Where to get EMR cluster failure logs after steps start running

Solution for Where to get EMR cluster failure logs after steps start running
is Given Below:

My EMR cluster starts and the step runs for a while, but then the step gets cancelled and I get a cluster error message next to the cluster name like this:

Terminated with errors The master failed: Connect timed out

However, I have not been able to find the error logs anywhere, even in the s3 Log URI, located in the EMR summary. I may be missing it here however. Would someone know where I could get the error log?

Following this link the access to the logs depends on the submit method:

  • client mode on the command line: Collect standard out and standard error into log files when submitting the Spark job:
spark-submit [--deploy-mode client] ... 1>output.log 2>error.log
  • client mode using an EMR step: Download the (compressed) log files from the associated S3 location. The link above contains a detailled description how to identify the correct S3 location. The S3 location depends on the cluster id, the instance id and the application.
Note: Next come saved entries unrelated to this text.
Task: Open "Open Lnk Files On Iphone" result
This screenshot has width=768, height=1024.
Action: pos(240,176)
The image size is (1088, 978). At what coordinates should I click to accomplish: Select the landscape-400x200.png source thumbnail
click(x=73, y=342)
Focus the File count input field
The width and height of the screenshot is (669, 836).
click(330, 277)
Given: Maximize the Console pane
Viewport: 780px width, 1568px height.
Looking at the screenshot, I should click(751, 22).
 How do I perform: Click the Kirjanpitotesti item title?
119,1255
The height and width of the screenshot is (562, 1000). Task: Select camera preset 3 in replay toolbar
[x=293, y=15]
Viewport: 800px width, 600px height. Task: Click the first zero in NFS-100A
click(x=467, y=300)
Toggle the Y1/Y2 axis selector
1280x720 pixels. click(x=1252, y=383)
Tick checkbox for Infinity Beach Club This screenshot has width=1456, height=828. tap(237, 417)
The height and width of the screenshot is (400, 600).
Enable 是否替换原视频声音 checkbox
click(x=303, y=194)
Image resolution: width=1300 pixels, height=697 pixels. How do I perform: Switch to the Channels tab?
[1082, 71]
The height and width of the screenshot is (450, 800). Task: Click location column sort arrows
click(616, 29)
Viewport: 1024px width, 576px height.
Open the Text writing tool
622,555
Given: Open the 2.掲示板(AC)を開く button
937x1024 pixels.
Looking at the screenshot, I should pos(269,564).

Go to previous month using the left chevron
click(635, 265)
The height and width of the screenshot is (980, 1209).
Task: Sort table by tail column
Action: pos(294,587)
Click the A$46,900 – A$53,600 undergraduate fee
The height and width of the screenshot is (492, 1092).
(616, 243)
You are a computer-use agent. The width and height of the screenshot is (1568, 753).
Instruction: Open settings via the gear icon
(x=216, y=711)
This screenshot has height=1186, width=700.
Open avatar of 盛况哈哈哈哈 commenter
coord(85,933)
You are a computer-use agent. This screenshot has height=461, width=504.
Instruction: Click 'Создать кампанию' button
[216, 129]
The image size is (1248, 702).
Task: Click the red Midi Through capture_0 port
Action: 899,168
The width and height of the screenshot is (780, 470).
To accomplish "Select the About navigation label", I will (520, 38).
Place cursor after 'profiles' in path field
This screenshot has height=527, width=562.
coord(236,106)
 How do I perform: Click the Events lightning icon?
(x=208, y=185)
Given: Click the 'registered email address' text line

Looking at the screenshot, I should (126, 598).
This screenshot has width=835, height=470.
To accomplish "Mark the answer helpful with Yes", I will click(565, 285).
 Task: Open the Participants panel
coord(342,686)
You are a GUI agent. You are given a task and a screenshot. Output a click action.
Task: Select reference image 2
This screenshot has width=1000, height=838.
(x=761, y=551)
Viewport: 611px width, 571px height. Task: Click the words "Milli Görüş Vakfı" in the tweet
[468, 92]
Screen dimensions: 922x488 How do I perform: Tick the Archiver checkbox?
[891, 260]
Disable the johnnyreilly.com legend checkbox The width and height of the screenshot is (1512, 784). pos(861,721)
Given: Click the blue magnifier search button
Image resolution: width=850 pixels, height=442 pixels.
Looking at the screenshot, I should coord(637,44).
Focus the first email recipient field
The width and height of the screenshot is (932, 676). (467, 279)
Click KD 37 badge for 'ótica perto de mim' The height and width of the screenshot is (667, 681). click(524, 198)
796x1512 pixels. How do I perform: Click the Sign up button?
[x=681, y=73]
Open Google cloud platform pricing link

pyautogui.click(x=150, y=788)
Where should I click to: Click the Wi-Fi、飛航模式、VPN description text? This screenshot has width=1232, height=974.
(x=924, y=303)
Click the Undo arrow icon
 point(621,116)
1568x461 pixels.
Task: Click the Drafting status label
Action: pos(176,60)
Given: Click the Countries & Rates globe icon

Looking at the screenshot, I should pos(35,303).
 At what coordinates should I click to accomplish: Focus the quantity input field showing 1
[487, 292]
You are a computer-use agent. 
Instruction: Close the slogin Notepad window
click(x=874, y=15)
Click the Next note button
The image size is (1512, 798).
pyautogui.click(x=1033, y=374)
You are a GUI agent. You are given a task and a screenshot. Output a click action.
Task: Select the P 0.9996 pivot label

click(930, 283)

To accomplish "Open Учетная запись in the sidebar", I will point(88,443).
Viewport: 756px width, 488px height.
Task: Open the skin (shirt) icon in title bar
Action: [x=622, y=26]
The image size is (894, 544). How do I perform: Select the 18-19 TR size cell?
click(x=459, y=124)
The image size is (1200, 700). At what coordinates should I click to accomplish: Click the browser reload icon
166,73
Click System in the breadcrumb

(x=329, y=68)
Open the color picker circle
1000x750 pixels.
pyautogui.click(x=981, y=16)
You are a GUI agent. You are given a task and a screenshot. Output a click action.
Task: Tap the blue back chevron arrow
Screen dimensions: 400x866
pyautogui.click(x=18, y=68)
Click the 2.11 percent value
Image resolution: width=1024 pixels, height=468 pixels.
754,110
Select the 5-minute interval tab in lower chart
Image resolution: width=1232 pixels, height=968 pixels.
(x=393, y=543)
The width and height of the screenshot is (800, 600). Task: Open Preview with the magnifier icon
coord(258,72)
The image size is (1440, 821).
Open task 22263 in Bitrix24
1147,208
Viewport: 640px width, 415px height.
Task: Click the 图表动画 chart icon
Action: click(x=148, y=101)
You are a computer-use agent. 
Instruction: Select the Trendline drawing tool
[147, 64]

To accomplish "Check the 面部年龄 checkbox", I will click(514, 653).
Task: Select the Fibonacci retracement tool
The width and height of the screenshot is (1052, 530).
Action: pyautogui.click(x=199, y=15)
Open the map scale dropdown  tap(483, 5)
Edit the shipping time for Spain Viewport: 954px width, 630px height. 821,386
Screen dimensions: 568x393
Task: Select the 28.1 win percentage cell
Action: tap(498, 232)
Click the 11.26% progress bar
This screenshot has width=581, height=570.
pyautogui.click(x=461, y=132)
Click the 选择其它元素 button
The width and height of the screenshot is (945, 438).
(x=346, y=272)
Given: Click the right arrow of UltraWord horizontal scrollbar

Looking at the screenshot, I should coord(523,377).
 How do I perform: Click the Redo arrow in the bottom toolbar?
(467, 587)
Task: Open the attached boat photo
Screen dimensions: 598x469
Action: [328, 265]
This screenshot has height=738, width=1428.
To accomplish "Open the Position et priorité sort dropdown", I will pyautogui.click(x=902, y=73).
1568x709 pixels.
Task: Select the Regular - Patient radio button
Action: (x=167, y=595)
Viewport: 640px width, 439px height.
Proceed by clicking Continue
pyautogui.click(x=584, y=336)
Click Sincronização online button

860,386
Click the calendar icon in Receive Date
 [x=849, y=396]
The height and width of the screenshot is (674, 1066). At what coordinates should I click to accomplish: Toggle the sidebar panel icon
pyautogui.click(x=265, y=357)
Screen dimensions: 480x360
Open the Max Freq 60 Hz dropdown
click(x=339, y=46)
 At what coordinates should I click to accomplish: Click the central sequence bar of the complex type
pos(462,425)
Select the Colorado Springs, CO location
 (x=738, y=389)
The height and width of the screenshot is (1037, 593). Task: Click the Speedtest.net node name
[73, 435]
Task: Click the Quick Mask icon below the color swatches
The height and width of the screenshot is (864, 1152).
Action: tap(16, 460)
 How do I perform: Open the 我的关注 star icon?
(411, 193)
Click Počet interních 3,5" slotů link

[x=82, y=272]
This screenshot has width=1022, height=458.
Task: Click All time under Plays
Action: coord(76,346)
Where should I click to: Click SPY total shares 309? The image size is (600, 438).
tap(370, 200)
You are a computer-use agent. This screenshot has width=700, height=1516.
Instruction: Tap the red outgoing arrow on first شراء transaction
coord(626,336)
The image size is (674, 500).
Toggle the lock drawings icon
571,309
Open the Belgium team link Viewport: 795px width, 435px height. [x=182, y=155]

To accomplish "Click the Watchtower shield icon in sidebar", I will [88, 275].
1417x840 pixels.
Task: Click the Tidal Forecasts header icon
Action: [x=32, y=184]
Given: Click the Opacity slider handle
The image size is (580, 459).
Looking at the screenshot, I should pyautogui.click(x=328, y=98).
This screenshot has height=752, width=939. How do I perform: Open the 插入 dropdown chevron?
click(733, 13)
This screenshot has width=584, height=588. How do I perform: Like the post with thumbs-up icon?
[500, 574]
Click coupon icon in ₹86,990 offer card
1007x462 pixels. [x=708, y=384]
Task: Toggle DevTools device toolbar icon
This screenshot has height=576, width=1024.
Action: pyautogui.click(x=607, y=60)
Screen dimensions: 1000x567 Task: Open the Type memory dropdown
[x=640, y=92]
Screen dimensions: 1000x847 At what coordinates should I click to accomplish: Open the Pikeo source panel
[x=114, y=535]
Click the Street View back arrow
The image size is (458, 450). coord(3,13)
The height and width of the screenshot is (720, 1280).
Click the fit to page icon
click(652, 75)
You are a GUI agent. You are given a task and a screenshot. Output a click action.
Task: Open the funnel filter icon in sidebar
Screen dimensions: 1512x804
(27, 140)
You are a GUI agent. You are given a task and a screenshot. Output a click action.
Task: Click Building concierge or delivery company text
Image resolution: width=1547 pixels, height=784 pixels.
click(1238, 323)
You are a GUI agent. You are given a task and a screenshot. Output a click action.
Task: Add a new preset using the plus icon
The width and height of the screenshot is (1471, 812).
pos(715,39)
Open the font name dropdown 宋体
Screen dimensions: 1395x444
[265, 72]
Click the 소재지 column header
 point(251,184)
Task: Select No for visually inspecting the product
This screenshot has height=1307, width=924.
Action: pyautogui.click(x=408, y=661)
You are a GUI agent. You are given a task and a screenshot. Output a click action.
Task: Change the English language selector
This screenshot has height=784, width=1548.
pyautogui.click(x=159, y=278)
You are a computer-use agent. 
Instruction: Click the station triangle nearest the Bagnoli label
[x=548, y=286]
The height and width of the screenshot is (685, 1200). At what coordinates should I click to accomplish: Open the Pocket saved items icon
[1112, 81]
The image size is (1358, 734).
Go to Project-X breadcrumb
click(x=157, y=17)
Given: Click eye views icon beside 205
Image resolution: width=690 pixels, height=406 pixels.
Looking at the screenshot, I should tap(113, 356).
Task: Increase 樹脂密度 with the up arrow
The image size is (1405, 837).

  • cluster mode (I): Identify the YARN applicationId from the client logs (from the process that started the Spark job) and then again download the log files from the associated S3 location. The same like as above describes the details.

  • cluster mode (II): Following this answer you can also download the logs directly from the YARN cluster using yarn logs -applicationId <app ID> as described more in detail in the Spark documentation. This would be the standard way to access the logs in a non-EMR environment. Like for method three the applicationId is taken from the client logs.